Why is it like this? Why, no matter how I try, do I not see what my husband sees? Why, can't I have one day were I feel good about me? The only one day that I can ever remember truly being happy about how I looked was my wedding day. That is, with absolute honesty the only time I ever felt beautiful.
The biggest thing about it is, I need to find that place. That place where I feel good enough about how I look that I'm not worried about the next time I stand on the scale. A place that, for that matter doesn't make me feel that standing on said scale (or the platform of doom as I've affectionately named it) every day is a neccessity. And it's hard, it feels most days impossible. The media doesn't help, when I did a little Googling I found out that all of the celebrities whom I think are beautiful with great bodies are actually underweight, I had to stop. I don't want to be under weight. I just want to be a healthy weight, and I am. So what's the problem?

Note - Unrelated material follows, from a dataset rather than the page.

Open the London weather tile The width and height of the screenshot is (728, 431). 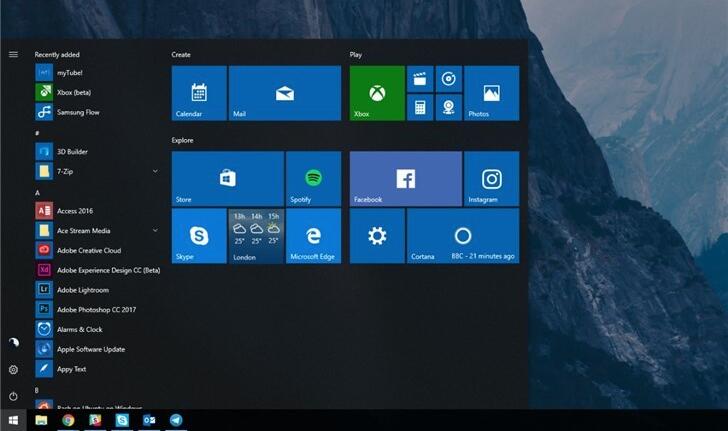coord(256,236)
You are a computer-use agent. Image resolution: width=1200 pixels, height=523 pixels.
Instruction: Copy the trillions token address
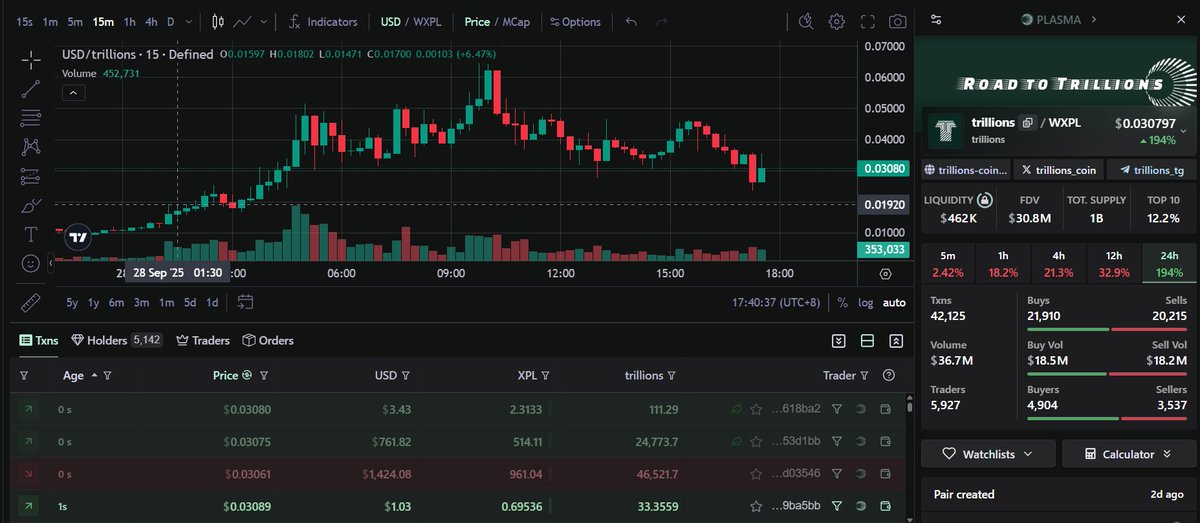pos(1027,123)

I don't know, but it's in there and it's so very hard to control. I'm still working hard to get to a place where there is good enough, my fear is that it doesn't exist. The good enough for me will always be a goal.
But I have two little girls who are watching. They mimic the things I do on a daily basis, and this, this fear of being fat, of not being good enough isn't one I want them to mimic. I want them to know they are beautiful, that they are who God made them to be. I want them to know that the number on the scale doesn't measure the size of your heart or the depth of your soul, I want them to know that God doesn't make mistakes and they are perfect in His eyes. And I want them to know without a shadow of a doubt, when the world may say they aren't right, they aren't perfect, they are unworthy, that they are loved, for who they are, what they will become and the beauty that shines through their eyes from their souls, by the people that matter, most of all by me.
I just have to figure out how to do that without being a hypocrit. And for as far as I can see, that means I have to come to know those things for myself, and believe them. And that's were this topic gets hard and the train leaves the tracks, because I just don't know how to get there.
And so I truck on, I work hard, I pray, I listen and I love, and maybe, just maybe one day Good enough will come and I will be who I truly want to be.